Consideration of possible effects of vitamin D on established cancer, with reference to malignant melanoma

Abstract

Epidemiological studies indicate that Vitamin D has a beneficial, inhibitory effect on cancer development and subsequent progression, including melanoma (MM), and favourable MM outcome has been reported as directly related to vitamin D₃ status, assessed by serum 25-hydroxyvitamin D₃ (25[OH]D₃) levels taken at diagnosis. It has been recommended that MM patients with deficient levels of 25(OH)D₃ be given vitamin D₃. We examine possible beneficial or detrimental effects of treating established cancer with vitamin D₃. We consider the likely biological determinants of cancer outcome, the reported effects of vitamin D₃ on these in both cancerous and non-cancerous settings, and how the effect of vitamin D₃ might change depending on the integrity of tumour vitamin D receptor (VDR) signalling. We would argue that the effect of defective tumour VDR signalling could result in loss of suppression of growth, reduction of anti-tumour immunity, with potential antagonism of the elimination phase and enhancement of the escape phase of tumour immunoediting, possibly increased angiogenesis but continued suppression of inflammation.
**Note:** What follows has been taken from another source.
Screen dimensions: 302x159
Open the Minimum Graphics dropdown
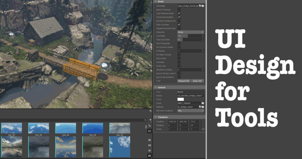pyautogui.click(x=190, y=111)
In animal models, having defective VDR signalling, vitamin D₃ administration decreased survival and increased metastases. Comparable studies in man are lacking but in advanced disease, a likely marker of defective VDR signalling, studies have shown modest or no improvement in outcome with some evidence of worsening. Work is needed in assessing the integrity of tumour VDR signalling and the safety of vitamin D₃ supplementation when defective.